On 1 January 1894, a steamer owned by the Cooperative Wholesale Society, the Pioneer, unloaded its cargo of sugar from Rouen, claiming the honour of being the first merchant vessel to be registered in the Port of Manchester. Initially, the port struggled to compete with the more established ports, partly because of the inertia of the influential shipping conferences (cartels). In 1908, although Manchester had about 75 per cent of the mule spindles in the United Kingdom, only 14 per cent of the raw material used in cotton spinning passed through the Port of Manchester. Despite the competition, trade grew steadily. Between 1895 and 1896, 121,336 bales of cotton were imported from America, the main source of cotton; this increased to 377,264 bales in 1907–1908.
===20th century===
The Port of Manchester was not the major destination for American cotton in the early 20th century, but it was for Egyptian cotton. In 1907–1908 about half of the cotton used in Lancashire cotton mills passed through the port, about 216,570 bales. In the early-20th century, the main produce travelling through the port was timber, grain, and cotton. The grain trade expanded more than tenfold, increasing from 35,000 LT in 1895 to 406,000 LT in 1907.

Based on value of import and export trade, between 1904 and 1964 the Port of Manchester was in the top five most important custom ports in the UK for 39 out of the 55 years for which figures exist.

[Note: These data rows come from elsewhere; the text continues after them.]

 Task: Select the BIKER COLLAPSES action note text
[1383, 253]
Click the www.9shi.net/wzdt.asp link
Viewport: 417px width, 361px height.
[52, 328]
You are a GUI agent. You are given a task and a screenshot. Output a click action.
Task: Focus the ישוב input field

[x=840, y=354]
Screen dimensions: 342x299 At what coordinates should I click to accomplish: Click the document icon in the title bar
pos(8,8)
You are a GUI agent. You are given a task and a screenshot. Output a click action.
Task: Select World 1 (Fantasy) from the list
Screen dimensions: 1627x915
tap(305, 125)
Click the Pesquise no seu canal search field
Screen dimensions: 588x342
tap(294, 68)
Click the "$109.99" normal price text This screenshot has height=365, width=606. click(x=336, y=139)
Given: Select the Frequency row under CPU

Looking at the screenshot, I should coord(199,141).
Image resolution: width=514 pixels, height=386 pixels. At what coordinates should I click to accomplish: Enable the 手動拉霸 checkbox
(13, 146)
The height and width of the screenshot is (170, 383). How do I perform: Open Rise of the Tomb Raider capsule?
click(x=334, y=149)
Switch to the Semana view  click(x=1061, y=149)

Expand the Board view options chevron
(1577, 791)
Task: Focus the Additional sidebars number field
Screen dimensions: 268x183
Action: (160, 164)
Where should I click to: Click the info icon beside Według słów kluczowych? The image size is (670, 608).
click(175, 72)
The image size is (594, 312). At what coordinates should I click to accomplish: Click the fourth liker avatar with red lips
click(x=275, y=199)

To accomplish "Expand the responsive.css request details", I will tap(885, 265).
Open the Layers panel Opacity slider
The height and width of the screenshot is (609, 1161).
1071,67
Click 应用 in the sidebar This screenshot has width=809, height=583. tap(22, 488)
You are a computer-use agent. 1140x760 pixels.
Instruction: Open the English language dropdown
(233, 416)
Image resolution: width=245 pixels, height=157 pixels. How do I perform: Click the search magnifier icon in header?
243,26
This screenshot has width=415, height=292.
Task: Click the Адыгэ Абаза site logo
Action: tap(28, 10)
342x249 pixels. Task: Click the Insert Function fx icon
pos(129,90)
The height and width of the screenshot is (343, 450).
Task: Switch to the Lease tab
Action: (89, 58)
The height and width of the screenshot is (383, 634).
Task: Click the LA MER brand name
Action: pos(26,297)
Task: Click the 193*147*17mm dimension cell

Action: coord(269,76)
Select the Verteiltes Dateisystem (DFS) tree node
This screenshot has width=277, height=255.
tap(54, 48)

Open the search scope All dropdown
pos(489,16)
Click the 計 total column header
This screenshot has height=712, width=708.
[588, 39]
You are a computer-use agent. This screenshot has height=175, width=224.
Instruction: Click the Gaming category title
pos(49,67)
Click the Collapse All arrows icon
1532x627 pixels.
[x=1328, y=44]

The peak year for tonnage was 1959, but the port declined in the 1960s because of the increasing size of ocean-going vessels, most of which could not enter the canal.

==Manchester Liners==

Manchester Liners was established on 3 May 1898, to provide a fortnightly transatlantic service between the Port of Manchester and North America, via the Manchester Ship Canal. Its first purpose-built ship, Manchester City, launched on 27 October 1898, was designed to suit the dimensions of the canal, and was fitted with telescopic masts to allow it to pass under the bridges along the canal. The success of its inaugural trip to Halifax, Nova Scotia, encouraged Manchester Liners to order seven more ships to the same design. The company continued to operate vessels registered in Manchester for more than 80 years, until 1985.